WHAT YOU NEED TO DO: Can you arrange the lines from the one holding "1534x784 pixels. At" through the last line, inclusive, as a numbered list, skipping blank lines and leaving out the pictures?

******************************

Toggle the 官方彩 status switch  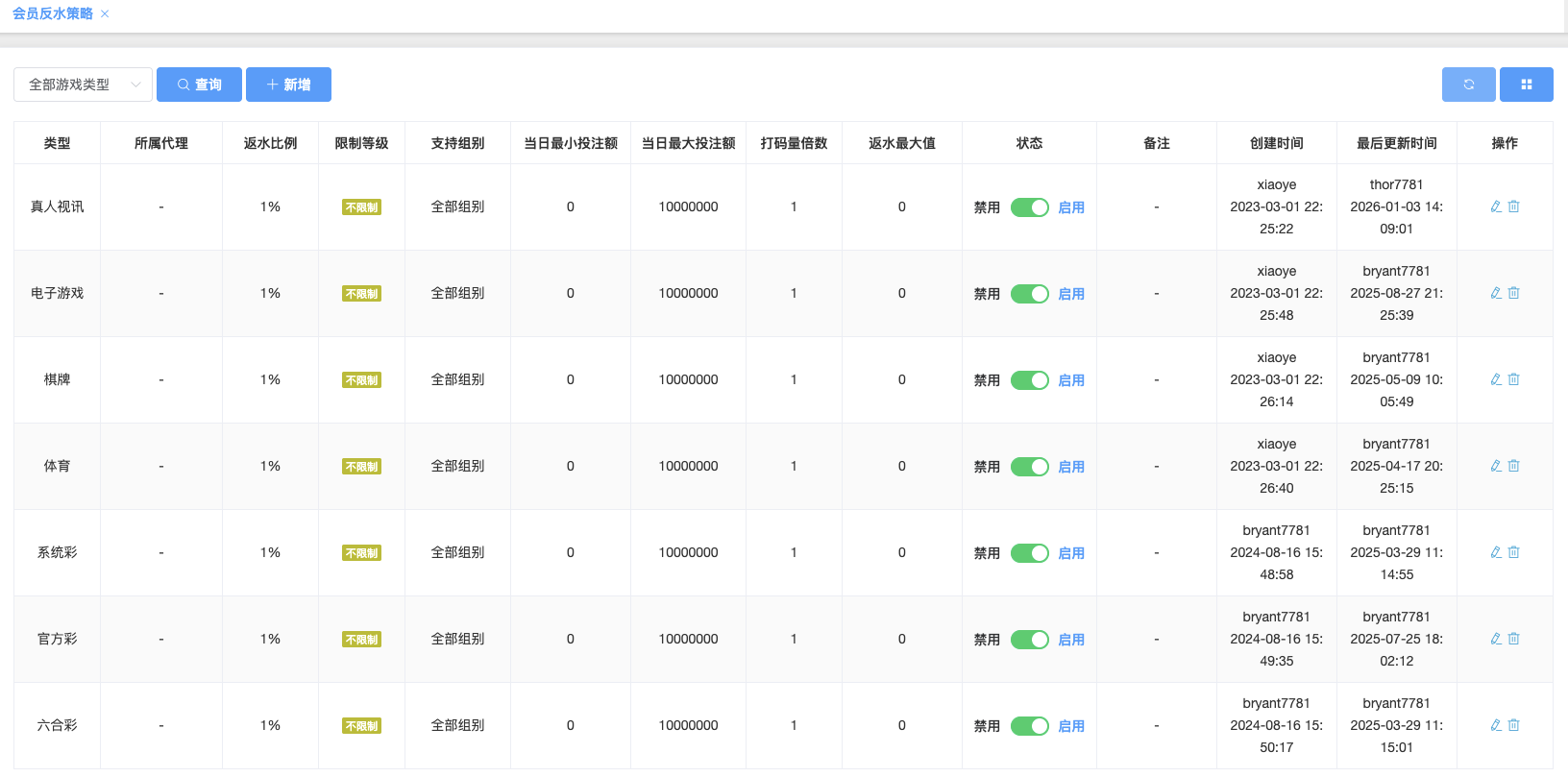1029,640
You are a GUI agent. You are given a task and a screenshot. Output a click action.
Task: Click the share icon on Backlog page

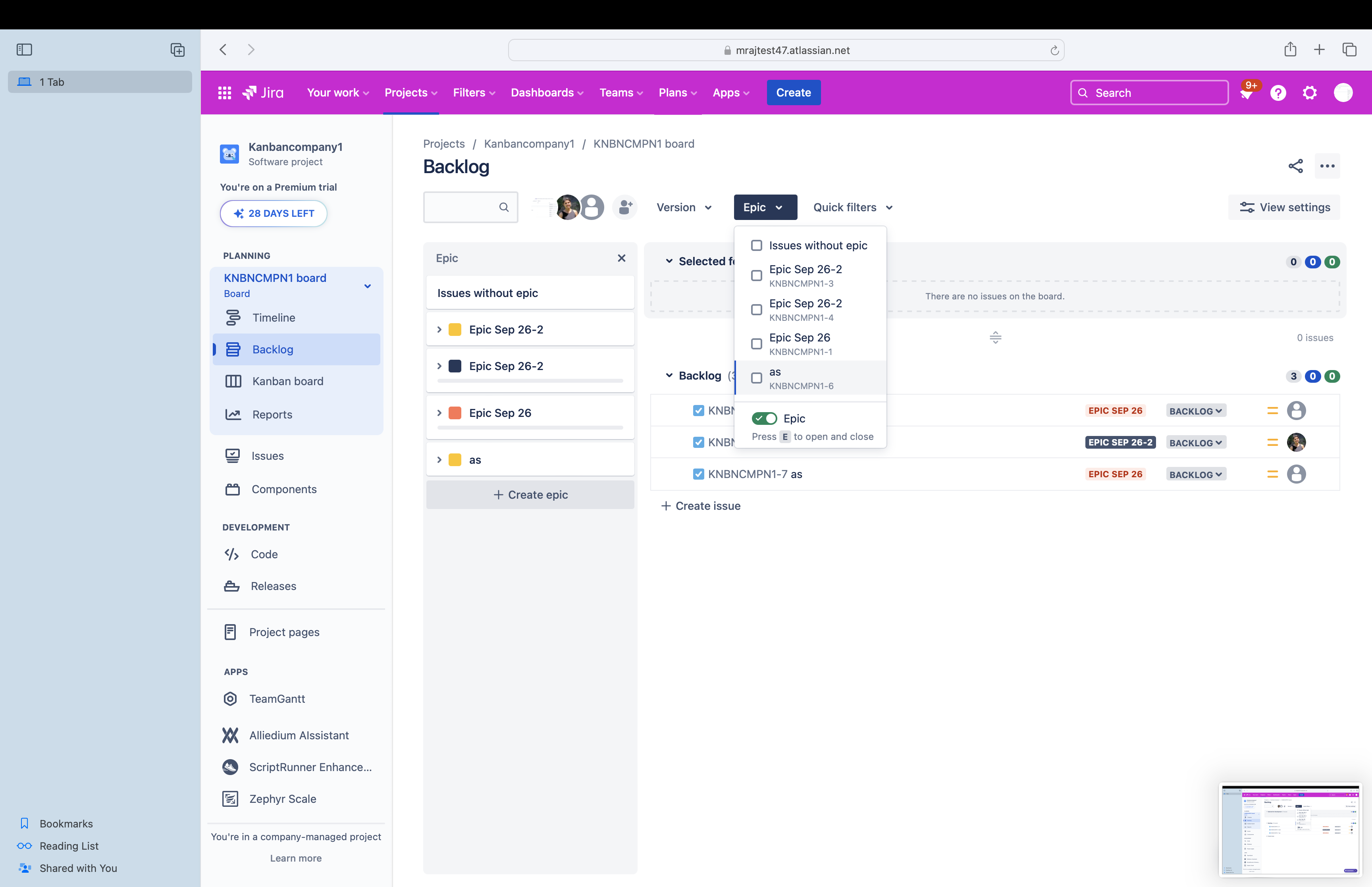point(1295,166)
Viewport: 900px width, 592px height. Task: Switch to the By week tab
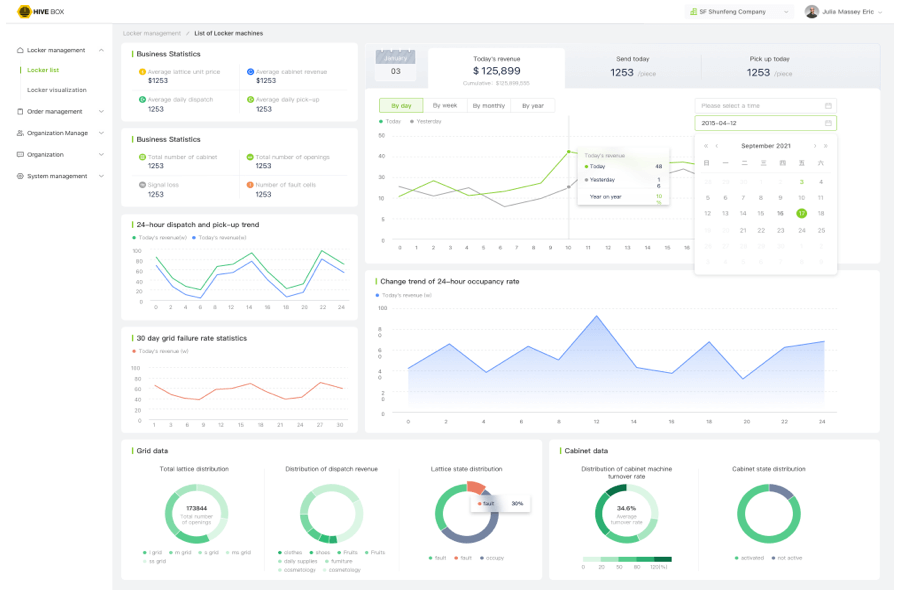pos(445,105)
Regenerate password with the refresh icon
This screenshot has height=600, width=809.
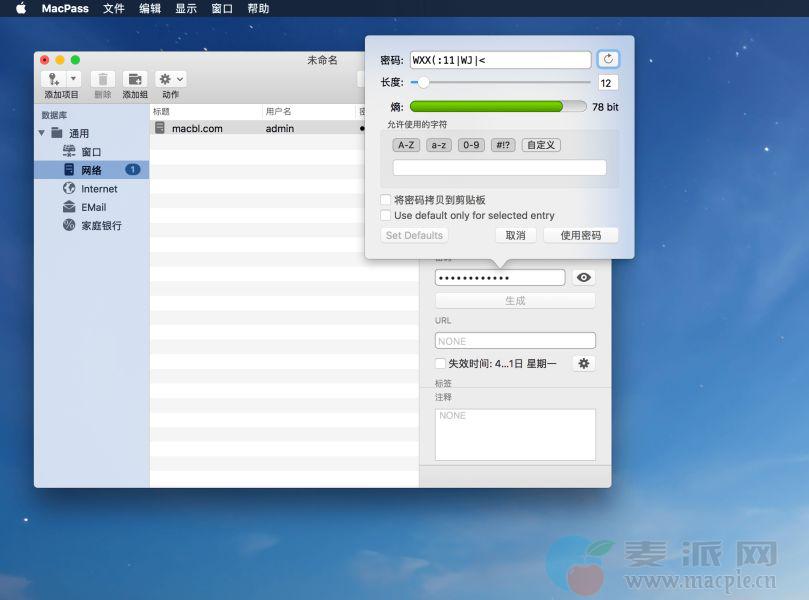607,60
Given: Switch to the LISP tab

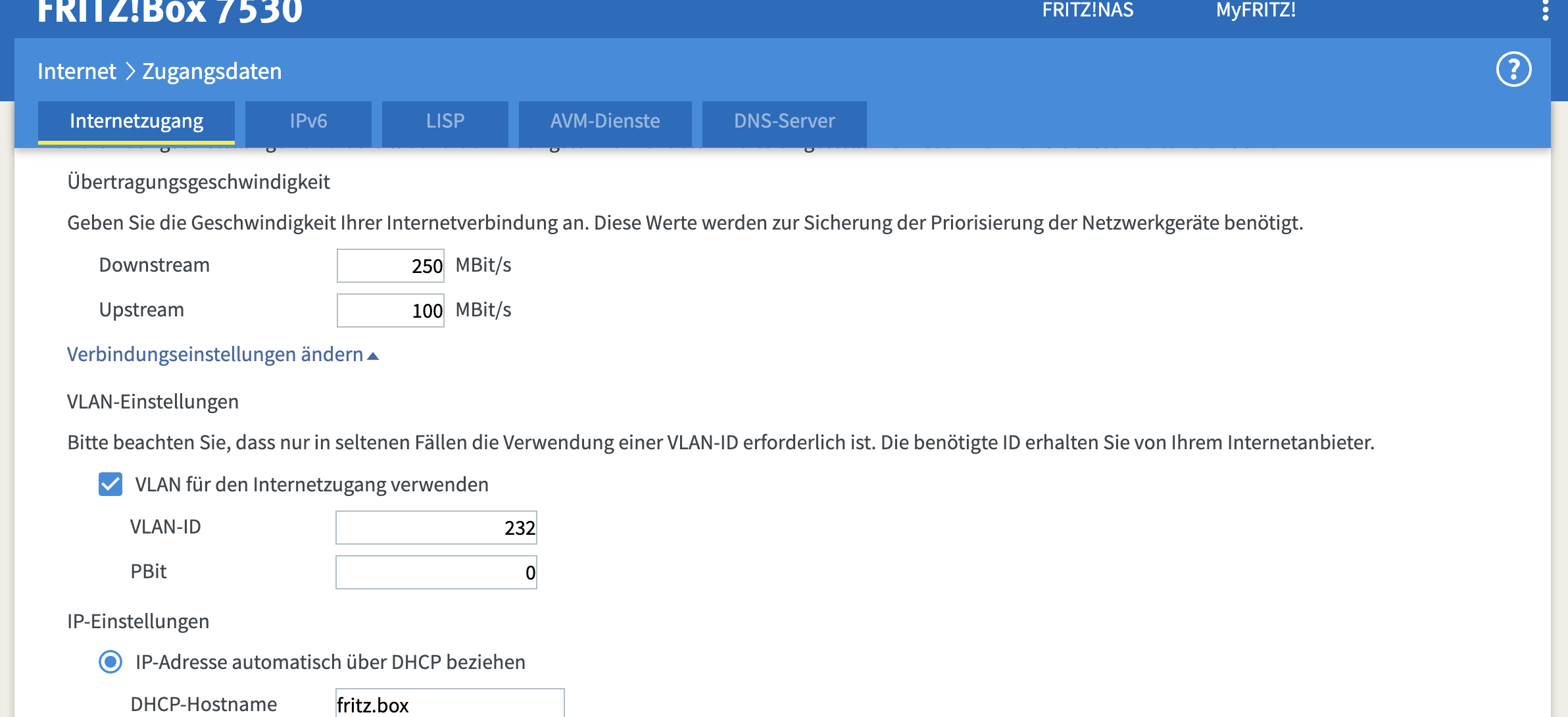Looking at the screenshot, I should [x=445, y=122].
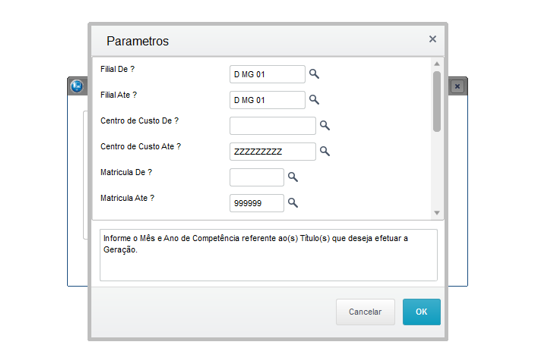Open lookup search for Matricula Ate
535x360 pixels.
[293, 203]
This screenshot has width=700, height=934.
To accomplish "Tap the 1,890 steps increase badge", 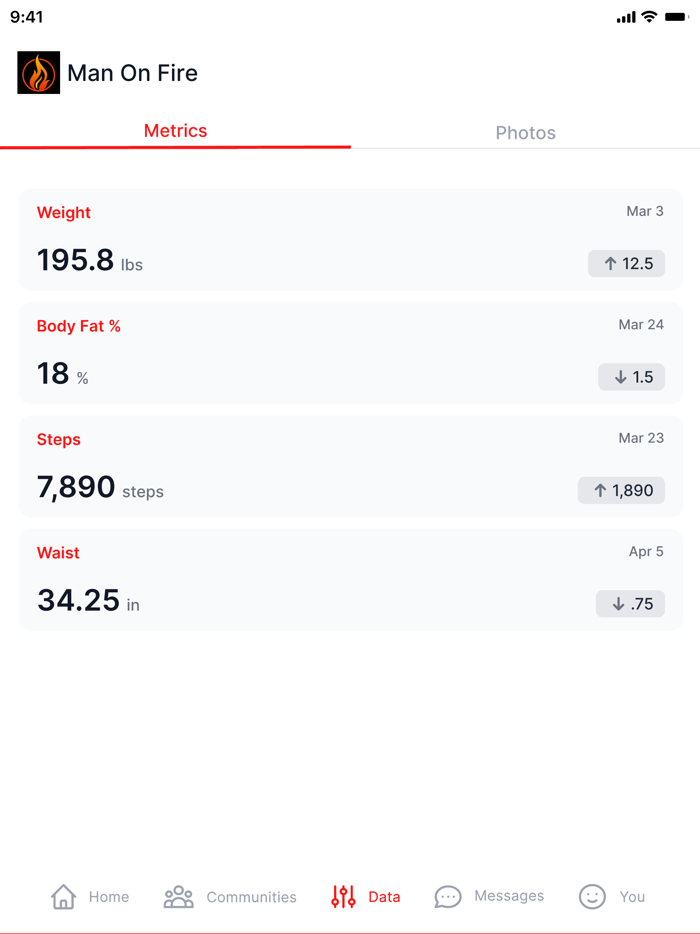I will tap(621, 490).
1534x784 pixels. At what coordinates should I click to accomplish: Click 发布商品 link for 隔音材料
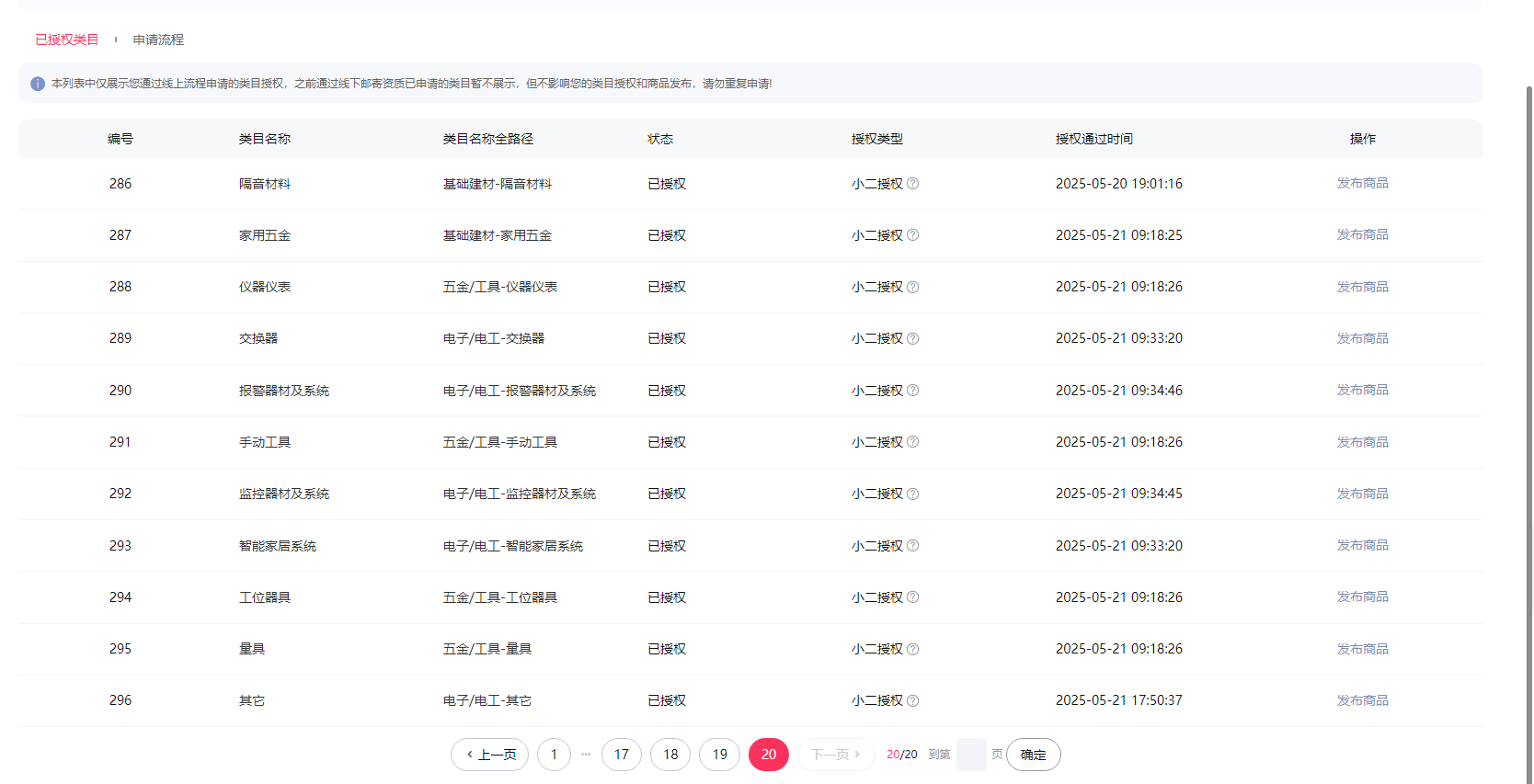1362,184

******************************

ANSWER TO THIS TASK:
1. 1534x784 pixels. At what coordinates should I click to accomplish: Click 发布商品 link for 隔音材料
2. 1362,184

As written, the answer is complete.